On the Global Convergence of Risk-Averse Natural Policy Gradient Methods with Expected Conditional Risk Measures
Xian Yu, Lei Ying
TL;DR
This work addresses the global convergence of risk-averse reinforcement learning by employing dynamic time-consistent Expected Conditional Risk Measures (ECRMs) to define a risk-sensitive objective. It develops entropy-regularized, softmax-parameterized Natural Policy Gradient (NPG) methods that separate first-step and subsequent-step updates, proving global optimality and linear convergence under exact policy evaluation and extending guarantees to inexact policy evaluation with a controlled error budget. The analysis yields dimension-free iteration complexity and provides explicit rates based on problem constants and the learning rate $\beta$, highlighting the role of $\tau$ in balancing exploration and convergence. Empirical results on a stochastic Cliffwalk corroborate the theoretical findings, showing improved stability and faster attainment of low-cost policies compared to risk-neutral baselines, validating the practical relevance of ECRM-based NPG for risk-sensitive decision-making.
Abstract
Risk-sensitive reinforcement learning (RL) has become a popular tool for controlling the risk of uncertain outcomes and ensuring reliable performance in highly stochastic sequential decision-making problems.
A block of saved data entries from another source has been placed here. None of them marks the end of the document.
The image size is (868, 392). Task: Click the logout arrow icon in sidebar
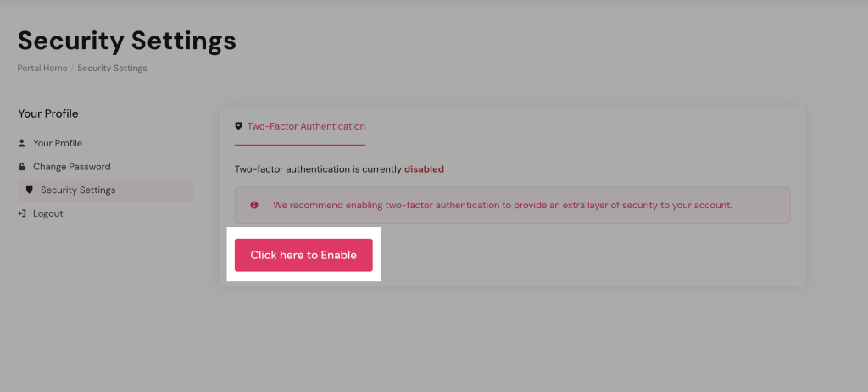[x=22, y=213]
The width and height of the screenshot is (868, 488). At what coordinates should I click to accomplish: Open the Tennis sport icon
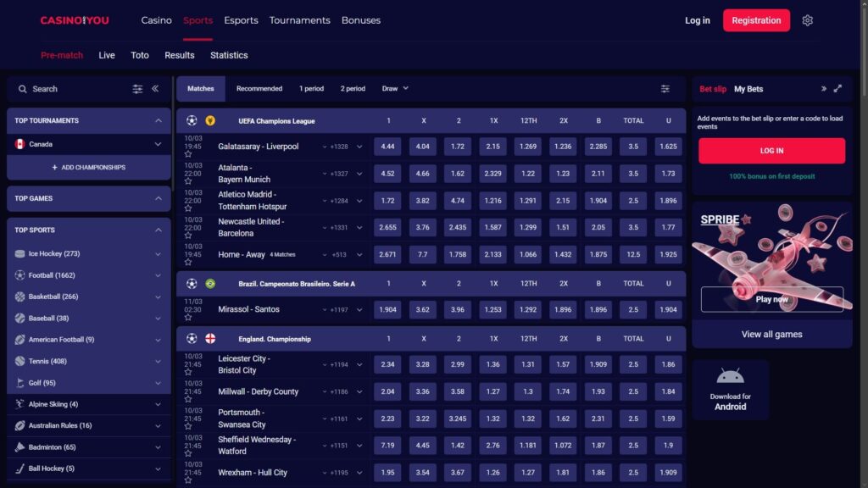tap(21, 361)
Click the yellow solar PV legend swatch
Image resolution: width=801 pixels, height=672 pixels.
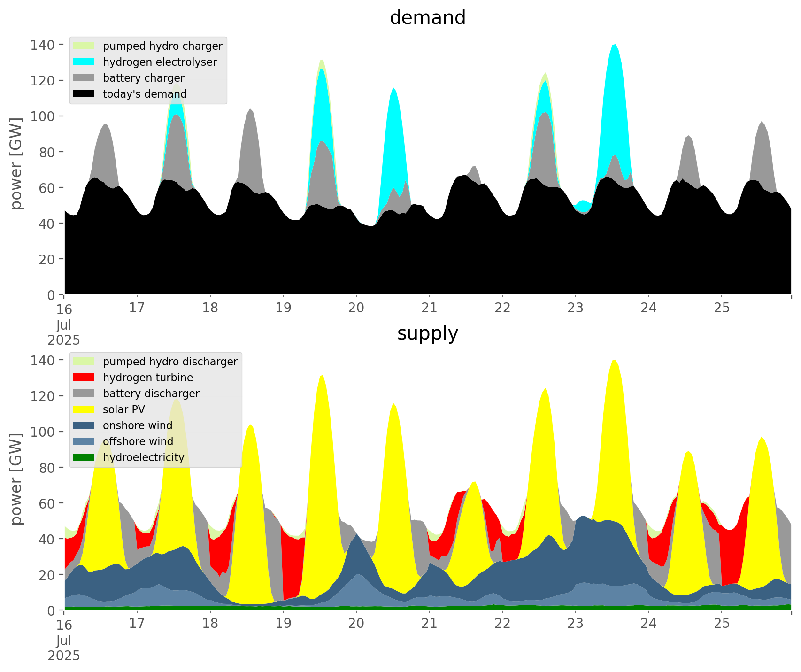[84, 409]
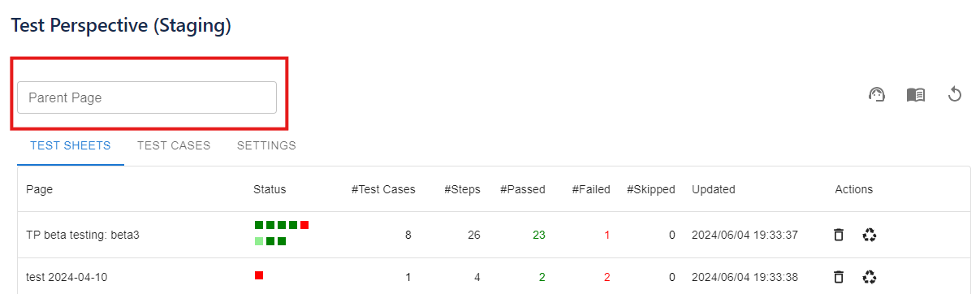The image size is (980, 294).
Task: Open the test 2024-04-10 page row
Action: [x=494, y=277]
While it has been shown that policy gradient methods can find globally optimal policies in the risk-neutral setting, it remains unclear if the risk-averse variants enjoy the same global convergence guarantees. In this paper, we consider a class of dynamic time-consistent risk measures, named Expected Conditional Risk Measures (ECRMs), and derive natural policy gradient (NPG) updates for ECRMs-based RL problems. We provide global optimality and iteration complexity of the proposed risk-averse NPG algorithm with softmax parameterization and entropy regularization under both exact and inexact policy evaluation. Furthermore, we test our risk-averse NPG algorithm on a stochastic Cliffwalk environment to demonstrate the efficacy of our method.